Carefully I lie down in my suitcase, which I have to twist and turn a lot. Even though I am the smallest one here, it cannot be overlooked that this part is not meant for humans. But I know how it works. This is not the first time, but the general rehearsal before our trip.
The restaurant in which I did my apprenticeship as a cook went bankrupt and so I am without a professional training and without a permanent job. And in my attempt to make our trip as cheap as possible I failed. I compared the prices until there were only seats left in the long-distance bus at the planned start of the holiday. Two seats for the three of us.
How was I supposed to know that now that the vaccine is out, so many people would want to leave?

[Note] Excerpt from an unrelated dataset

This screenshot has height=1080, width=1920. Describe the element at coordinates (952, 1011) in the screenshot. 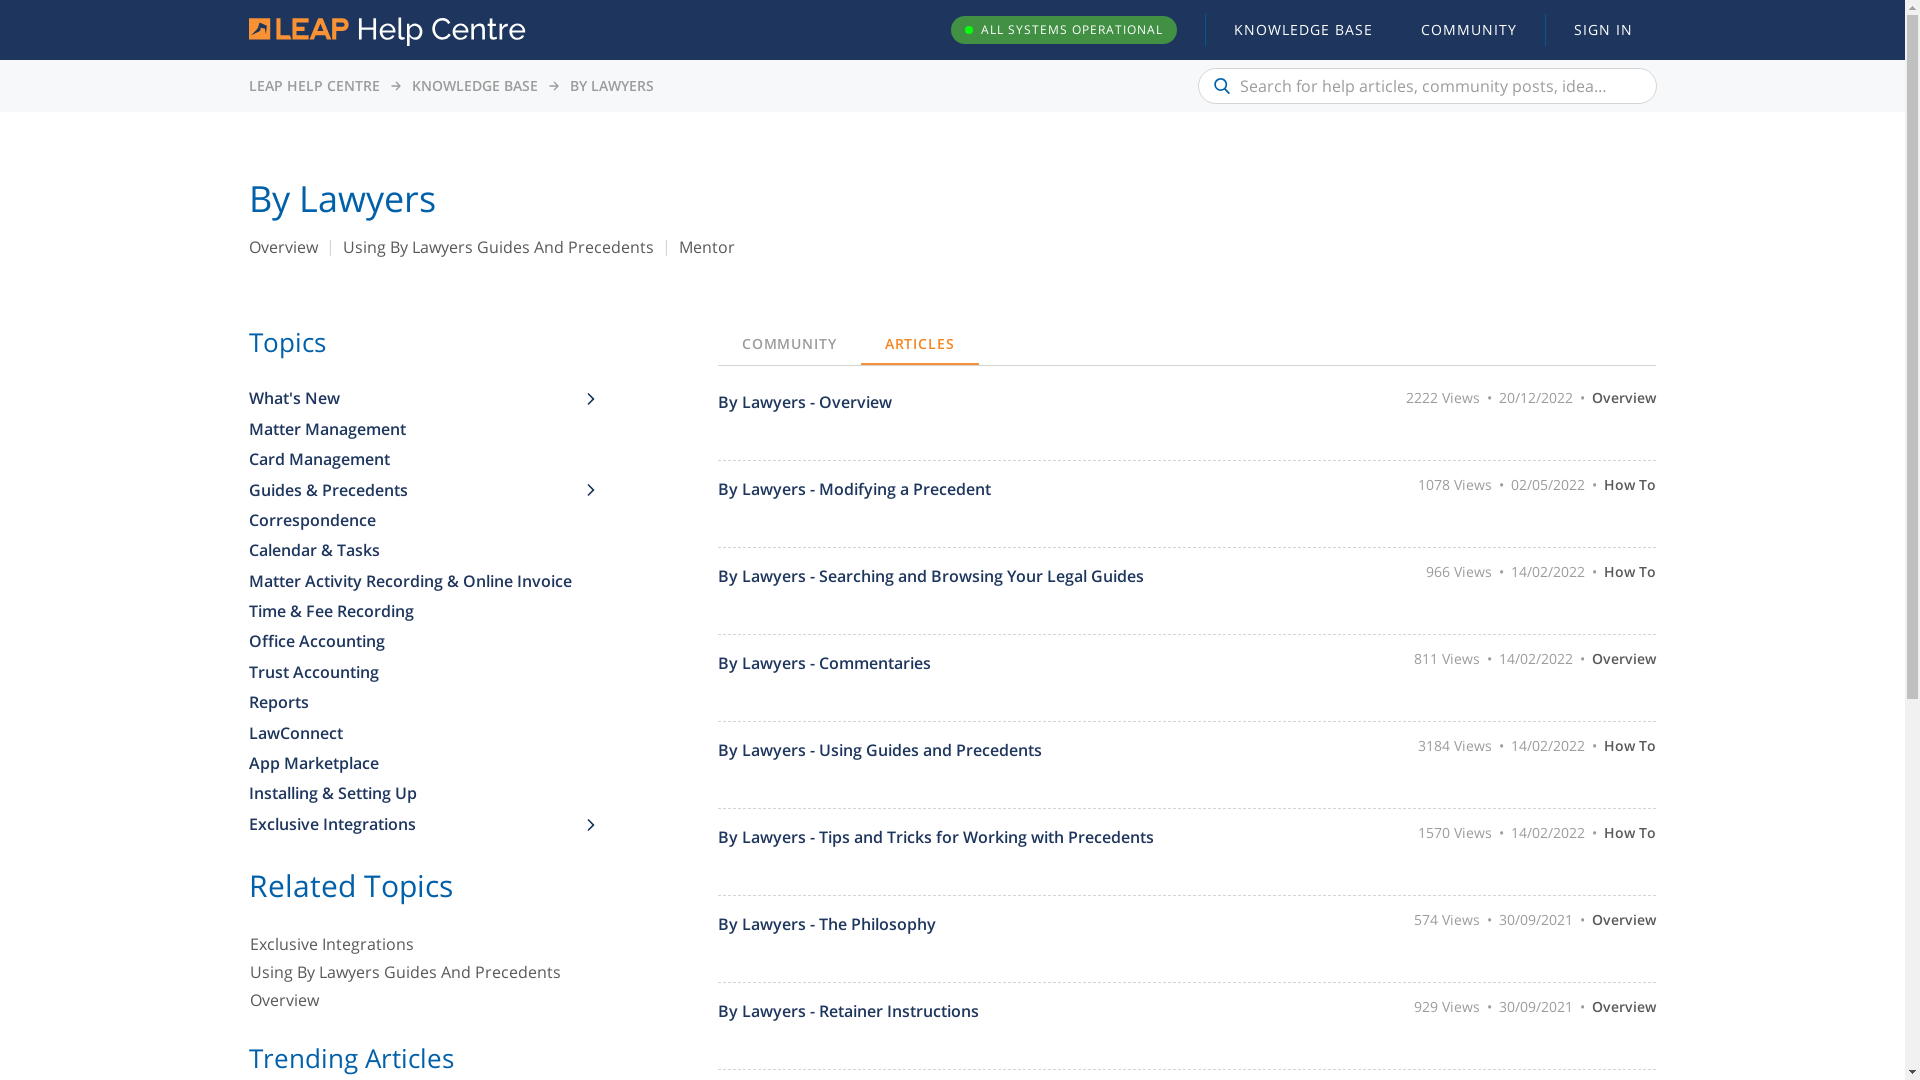

I see `By Lawyers - Retainer Instructions` at that location.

And so it happened that I jokingly suggested that they could pack me into a suitcase and take me with them as luggage. We were drunk and tested it. Kathi actually had a suitcase that I could fit into. If only just and uncomfortably. On our first test run I cried out in pain as they set up the suitcase and drove around the flat. The changed position almost broke my joints. We learned and improved our technique.
I lie on my side, my thighs pulled on my stomach and my head on my chest. Kathi is just about to put a blanket on me so that the straps don't cut in. Even though the procedure is clear to me, I have to groan as she straps them on, tying me securely to the hard-shell case. She checks if everything fits well and with her hands she smoothes the blanket again and again so that everything fits. Somehow it feels reassuring when her hands keep moving over my hips and shoulders. My arms are trapped by the rest of my body so tightly that I can hardly move them. Especially I can't loosen the straps myself, which is the main reason for my panic. I had time to adjust to this. We have already tested this. We know that in this position you can put the case up and the straps hold me. We have also experienced that it gets really warm. That's the reason for my striptease earlier. I try to move. In spite of all the alcohol in me, I realise that I am completely helpless at the mercy of them. And if everything goes according to plan, I will spend three hours like this today to prepare for the four-hour trip. In complete darkness. I swallow the anxiety and repress the feeling of having to go to the toilet in fear.